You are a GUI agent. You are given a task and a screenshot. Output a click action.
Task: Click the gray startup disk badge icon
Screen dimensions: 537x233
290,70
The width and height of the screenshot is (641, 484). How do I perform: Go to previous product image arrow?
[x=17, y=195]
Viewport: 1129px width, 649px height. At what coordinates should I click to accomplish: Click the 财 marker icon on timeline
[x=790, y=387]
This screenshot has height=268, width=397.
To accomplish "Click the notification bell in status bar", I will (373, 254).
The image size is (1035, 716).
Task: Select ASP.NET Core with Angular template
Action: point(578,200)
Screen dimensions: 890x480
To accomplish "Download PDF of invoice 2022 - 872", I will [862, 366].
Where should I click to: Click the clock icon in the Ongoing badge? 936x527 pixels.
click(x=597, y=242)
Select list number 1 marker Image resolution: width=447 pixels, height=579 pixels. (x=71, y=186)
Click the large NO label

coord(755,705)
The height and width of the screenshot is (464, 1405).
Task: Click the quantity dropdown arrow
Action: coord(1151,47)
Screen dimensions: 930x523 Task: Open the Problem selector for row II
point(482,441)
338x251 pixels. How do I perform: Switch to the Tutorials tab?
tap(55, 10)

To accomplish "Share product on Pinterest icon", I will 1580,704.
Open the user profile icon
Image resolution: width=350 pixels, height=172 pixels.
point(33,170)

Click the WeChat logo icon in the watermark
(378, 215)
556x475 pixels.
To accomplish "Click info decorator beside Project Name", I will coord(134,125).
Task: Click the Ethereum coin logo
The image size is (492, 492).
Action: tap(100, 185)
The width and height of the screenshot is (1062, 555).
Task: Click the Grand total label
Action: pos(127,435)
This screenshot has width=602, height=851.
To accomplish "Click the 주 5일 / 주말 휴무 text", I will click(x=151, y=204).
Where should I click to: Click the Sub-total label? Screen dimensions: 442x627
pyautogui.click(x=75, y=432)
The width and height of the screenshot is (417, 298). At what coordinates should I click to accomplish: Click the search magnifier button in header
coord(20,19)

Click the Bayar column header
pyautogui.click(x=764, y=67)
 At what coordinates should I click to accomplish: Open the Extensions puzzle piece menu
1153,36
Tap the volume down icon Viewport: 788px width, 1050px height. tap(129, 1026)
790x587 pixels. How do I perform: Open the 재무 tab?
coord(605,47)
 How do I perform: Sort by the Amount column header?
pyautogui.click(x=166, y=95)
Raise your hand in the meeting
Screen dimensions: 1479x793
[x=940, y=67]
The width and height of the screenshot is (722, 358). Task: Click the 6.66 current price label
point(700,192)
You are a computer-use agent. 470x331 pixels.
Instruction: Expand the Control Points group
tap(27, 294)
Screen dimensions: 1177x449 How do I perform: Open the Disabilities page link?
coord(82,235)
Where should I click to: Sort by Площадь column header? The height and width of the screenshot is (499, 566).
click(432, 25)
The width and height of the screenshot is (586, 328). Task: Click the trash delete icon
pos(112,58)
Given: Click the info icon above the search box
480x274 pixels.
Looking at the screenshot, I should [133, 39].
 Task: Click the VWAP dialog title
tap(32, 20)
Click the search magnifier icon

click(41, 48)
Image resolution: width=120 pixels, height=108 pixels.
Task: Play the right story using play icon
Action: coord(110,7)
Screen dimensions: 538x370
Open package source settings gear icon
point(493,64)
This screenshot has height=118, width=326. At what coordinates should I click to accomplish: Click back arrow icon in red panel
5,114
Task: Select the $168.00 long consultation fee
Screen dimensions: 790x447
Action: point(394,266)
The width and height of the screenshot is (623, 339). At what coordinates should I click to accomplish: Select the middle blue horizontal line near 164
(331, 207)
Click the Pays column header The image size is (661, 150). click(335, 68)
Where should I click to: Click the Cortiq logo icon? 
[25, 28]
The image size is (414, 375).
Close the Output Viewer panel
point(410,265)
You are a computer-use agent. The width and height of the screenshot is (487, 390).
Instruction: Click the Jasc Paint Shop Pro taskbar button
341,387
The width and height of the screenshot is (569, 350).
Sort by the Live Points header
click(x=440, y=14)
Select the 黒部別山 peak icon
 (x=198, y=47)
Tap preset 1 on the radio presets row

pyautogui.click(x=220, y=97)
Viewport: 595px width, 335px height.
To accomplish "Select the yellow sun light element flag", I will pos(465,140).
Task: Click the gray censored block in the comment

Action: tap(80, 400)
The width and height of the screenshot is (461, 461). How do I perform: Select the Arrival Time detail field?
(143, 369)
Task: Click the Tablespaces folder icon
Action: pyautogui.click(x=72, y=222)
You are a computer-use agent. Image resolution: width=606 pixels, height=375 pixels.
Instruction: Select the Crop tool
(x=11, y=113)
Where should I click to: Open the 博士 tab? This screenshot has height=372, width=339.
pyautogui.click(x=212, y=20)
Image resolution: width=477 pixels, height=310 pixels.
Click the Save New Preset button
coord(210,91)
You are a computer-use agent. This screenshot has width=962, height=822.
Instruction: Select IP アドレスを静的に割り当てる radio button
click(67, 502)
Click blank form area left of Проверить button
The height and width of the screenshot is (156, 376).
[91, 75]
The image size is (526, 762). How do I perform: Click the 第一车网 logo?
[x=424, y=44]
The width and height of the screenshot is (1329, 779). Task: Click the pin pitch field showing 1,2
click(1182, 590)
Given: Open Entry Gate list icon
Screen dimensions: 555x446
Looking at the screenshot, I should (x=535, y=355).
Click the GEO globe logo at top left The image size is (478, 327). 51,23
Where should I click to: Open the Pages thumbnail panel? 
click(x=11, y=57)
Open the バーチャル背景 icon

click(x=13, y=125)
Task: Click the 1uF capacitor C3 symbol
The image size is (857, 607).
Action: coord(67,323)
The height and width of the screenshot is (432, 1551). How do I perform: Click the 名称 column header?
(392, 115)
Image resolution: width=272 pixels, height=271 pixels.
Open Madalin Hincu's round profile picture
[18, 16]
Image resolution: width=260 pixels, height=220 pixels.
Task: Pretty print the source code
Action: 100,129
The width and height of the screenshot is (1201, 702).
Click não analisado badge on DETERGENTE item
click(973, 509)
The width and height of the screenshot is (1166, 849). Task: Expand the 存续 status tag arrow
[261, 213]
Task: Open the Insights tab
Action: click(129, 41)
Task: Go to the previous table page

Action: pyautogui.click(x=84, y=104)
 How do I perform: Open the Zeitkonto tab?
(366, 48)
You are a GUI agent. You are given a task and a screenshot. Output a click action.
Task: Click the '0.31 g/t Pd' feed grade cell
----------------------------------------
_Task_
Each of the records is to be written out again without alteration.

_Result of the task_
You are a GUI agent. You are given a task and a screenshot. Output a click action.
Task: Click the gray startup disk badge icon
Screen dimensions: 537x233
290,70
The width and height of the screenshot is (641, 484). How do I perform: Go to previous product image arrow?
[x=17, y=195]
Viewport: 1129px width, 649px height. At what coordinates should I click to accomplish: Click the 财 marker icon on timeline
[x=790, y=387]
This screenshot has height=268, width=397.
To accomplish "Click the notification bell in status bar", I will (373, 254).
The image size is (1035, 716).
Task: Select ASP.NET Core with Angular template
Action: point(578,200)
Screen dimensions: 890x480
To accomplish "Download PDF of invoice 2022 - 872", I will [862, 366].
Where should I click to: Click the clock icon in the Ongoing badge? 936x527 pixels.
click(x=597, y=242)
Select list number 1 marker Image resolution: width=447 pixels, height=579 pixels. (x=71, y=186)
Click the large NO label

coord(755,705)
The height and width of the screenshot is (464, 1405).
Task: Click the quantity dropdown arrow
Action: coord(1151,47)
Screen dimensions: 930x523 Task: Open the Problem selector for row II
point(482,441)
338x251 pixels. How do I perform: Switch to the Tutorials tab?
tap(55, 10)

To accomplish "Share product on Pinterest icon", I will 1580,704.
Open the user profile icon
Image resolution: width=350 pixels, height=172 pixels.
point(33,170)

Click the WeChat logo icon in the watermark
(378, 215)
556x475 pixels.
To accomplish "Click info decorator beside Project Name", I will coord(134,125).
Task: Click the Ethereum coin logo
The image size is (492, 492).
Action: tap(100, 185)
The width and height of the screenshot is (1062, 555).
Task: Click the Grand total label
Action: pos(127,435)
This screenshot has width=602, height=851.
To accomplish "Click the 주 5일 / 주말 휴무 text", I will click(x=151, y=204).
Where should I click to: Click the Sub-total label? Screen dimensions: 442x627
pyautogui.click(x=75, y=432)
The width and height of the screenshot is (417, 298). At what coordinates should I click to accomplish: Click the search magnifier button in header
coord(20,19)

Click the Bayar column header
pyautogui.click(x=764, y=67)
 At what coordinates should I click to accomplish: Open the Extensions puzzle piece menu
1153,36
Tap the volume down icon Viewport: 788px width, 1050px height. tap(129, 1026)
790x587 pixels. How do I perform: Open the 재무 tab?
coord(605,47)
 How do I perform: Sort by the Amount column header?
pyautogui.click(x=166, y=95)
Raise your hand in the meeting
Screen dimensions: 1479x793
[x=940, y=67]
The width and height of the screenshot is (722, 358). Task: Click the 6.66 current price label
point(700,192)
You are a computer-use agent. 470x331 pixels.
Instruction: Expand the Control Points group
tap(27, 294)
Screen dimensions: 1177x449 How do I perform: Open the Disabilities page link?
coord(82,235)
Where should I click to: Sort by Площадь column header? The height and width of the screenshot is (499, 566).
click(432, 25)
The width and height of the screenshot is (586, 328). Task: Click the trash delete icon
pos(112,58)
Given: Click the info icon above the search box
480x274 pixels.
Looking at the screenshot, I should [133, 39].
 Task: Click the VWAP dialog title
tap(32, 20)
Click the search magnifier icon

click(41, 48)
Image resolution: width=120 pixels, height=108 pixels.
Task: Play the right story using play icon
Action: coord(110,7)
Screen dimensions: 538x370
Open package source settings gear icon
point(493,64)
This screenshot has height=118, width=326. At what coordinates should I click to accomplish: Click back arrow icon in red panel
5,114
Task: Select the $168.00 long consultation fee
Screen dimensions: 790x447
Action: point(394,266)
The width and height of the screenshot is (623, 339). At what coordinates should I click to accomplish: Select the middle blue horizontal line near 164
(331, 207)
Click the Pays column header The image size is (661, 150). click(335, 68)
Where should I click to: Click the Cortiq logo icon? 
[25, 28]
The image size is (414, 375).
Close the Output Viewer panel
point(410,265)
You are a computer-use agent. The width and height of the screenshot is (487, 390).
Instruction: Click the Jasc Paint Shop Pro taskbar button
341,387
The width and height of the screenshot is (569, 350).
Sort by the Live Points header
click(x=440, y=14)
Select the 黒部別山 peak icon
 (x=198, y=47)
Tap preset 1 on the radio presets row

pyautogui.click(x=220, y=97)
Viewport: 595px width, 335px height.
To accomplish "Select the yellow sun light element flag", I will pos(465,140).
Task: Click the gray censored block in the comment

Action: tap(80, 400)
The width and height of the screenshot is (461, 461). How do I perform: Select the Arrival Time detail field?
(143, 369)
Task: Click the Tablespaces folder icon
Action: pyautogui.click(x=72, y=222)
You are a computer-use agent. Image resolution: width=606 pixels, height=375 pixels.
Instruction: Select the Crop tool
(x=11, y=113)
Where should I click to: Open the 博士 tab? This screenshot has height=372, width=339.
pyautogui.click(x=212, y=20)
Image resolution: width=477 pixels, height=310 pixels.
Click the Save New Preset button
coord(210,91)
You are a computer-use agent. This screenshot has width=962, height=822.
Instruction: Select IP アドレスを静的に割り当てる radio button
click(67, 502)
Click blank form area left of Проверить button
The height and width of the screenshot is (156, 376).
[91, 75]
The image size is (526, 762). How do I perform: Click the 第一车网 logo?
[x=424, y=44]
The width and height of the screenshot is (1329, 779). Task: Click the pin pitch field showing 1,2
click(1182, 590)
Given: Open Entry Gate list icon
Screen dimensions: 555x446
Looking at the screenshot, I should (x=535, y=355).
Click the GEO globe logo at top left The image size is (478, 327). 51,23
Where should I click to: Open the Pages thumbnail panel? 
click(x=11, y=57)
Open the バーチャル背景 icon

click(x=13, y=125)
Task: Click the 1uF capacitor C3 symbol
The image size is (857, 607).
Action: coord(67,323)
The height and width of the screenshot is (432, 1551). How do I perform: Click the 名称 column header?
(392, 115)
Image resolution: width=272 pixels, height=271 pixels.
Open Madalin Hincu's round profile picture
[18, 16]
Image resolution: width=260 pixels, height=220 pixels.
Task: Pretty print the source code
Action: 100,129
The width and height of the screenshot is (1201, 702).
Click não analisado badge on DETERGENTE item
click(973, 509)
The width and height of the screenshot is (1166, 849). Task: Expand the 存续 status tag arrow
[261, 213]
Task: Open the Insights tab
Action: click(129, 41)
Task: Go to the previous table page

Action: pyautogui.click(x=84, y=104)
 How do I perform: Open the Zeitkonto tab?
(366, 48)
You are a GUI agent. You are given a task and a screenshot. Output a click action.
Task: Click the '0.31 g/t Pd' feed grade cell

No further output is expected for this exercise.